- _PROBLEM TO WORK ON_:
Rewrite the part that opens with the line containing "Task: Click the TradingView.com" and closes with the end of the material, swapping "header" for "top banner" and leaving everything else as it is.

□ □ □ □

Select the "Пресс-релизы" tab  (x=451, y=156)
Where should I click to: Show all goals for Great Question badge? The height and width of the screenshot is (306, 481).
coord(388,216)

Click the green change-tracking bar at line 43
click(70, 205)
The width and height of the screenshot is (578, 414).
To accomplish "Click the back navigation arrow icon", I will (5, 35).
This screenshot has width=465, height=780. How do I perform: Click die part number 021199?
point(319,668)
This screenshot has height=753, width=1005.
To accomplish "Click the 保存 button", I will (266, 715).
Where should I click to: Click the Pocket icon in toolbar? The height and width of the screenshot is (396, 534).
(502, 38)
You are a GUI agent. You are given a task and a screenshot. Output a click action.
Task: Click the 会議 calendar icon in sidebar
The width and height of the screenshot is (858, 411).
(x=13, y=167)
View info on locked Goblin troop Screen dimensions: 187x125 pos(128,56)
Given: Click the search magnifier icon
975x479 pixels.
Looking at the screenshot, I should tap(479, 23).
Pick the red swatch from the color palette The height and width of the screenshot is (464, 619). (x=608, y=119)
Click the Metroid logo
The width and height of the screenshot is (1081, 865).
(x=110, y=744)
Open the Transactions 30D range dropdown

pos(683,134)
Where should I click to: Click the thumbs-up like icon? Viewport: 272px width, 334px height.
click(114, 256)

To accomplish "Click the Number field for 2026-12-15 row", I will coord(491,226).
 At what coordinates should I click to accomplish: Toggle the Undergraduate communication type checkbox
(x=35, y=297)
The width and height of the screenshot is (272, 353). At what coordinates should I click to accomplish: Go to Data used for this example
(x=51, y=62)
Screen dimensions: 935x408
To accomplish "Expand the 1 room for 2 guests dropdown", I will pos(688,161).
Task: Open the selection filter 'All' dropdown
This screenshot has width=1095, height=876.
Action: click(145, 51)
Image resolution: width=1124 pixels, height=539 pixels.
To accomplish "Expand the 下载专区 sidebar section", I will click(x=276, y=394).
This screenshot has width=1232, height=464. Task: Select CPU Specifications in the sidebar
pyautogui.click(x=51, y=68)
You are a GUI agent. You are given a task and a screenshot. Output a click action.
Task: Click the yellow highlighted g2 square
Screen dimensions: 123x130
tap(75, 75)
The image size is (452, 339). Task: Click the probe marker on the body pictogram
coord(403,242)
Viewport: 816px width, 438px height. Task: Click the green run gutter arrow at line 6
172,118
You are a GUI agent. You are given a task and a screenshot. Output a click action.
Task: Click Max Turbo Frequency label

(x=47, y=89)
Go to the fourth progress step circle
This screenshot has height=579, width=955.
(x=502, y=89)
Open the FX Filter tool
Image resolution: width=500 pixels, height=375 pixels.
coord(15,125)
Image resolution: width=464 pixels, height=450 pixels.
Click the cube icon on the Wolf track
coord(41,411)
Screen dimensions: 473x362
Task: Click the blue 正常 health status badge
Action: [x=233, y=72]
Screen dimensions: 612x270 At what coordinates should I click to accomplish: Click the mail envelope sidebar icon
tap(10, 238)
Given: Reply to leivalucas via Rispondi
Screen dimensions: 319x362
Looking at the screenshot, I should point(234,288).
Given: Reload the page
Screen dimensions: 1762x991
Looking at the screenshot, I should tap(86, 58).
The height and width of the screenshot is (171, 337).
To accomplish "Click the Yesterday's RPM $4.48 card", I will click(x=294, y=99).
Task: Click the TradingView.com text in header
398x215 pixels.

□ □ □ □

- _TASK OUTPUT_:
Task: Click the TradingView.com text in top banner
398x215 pixels.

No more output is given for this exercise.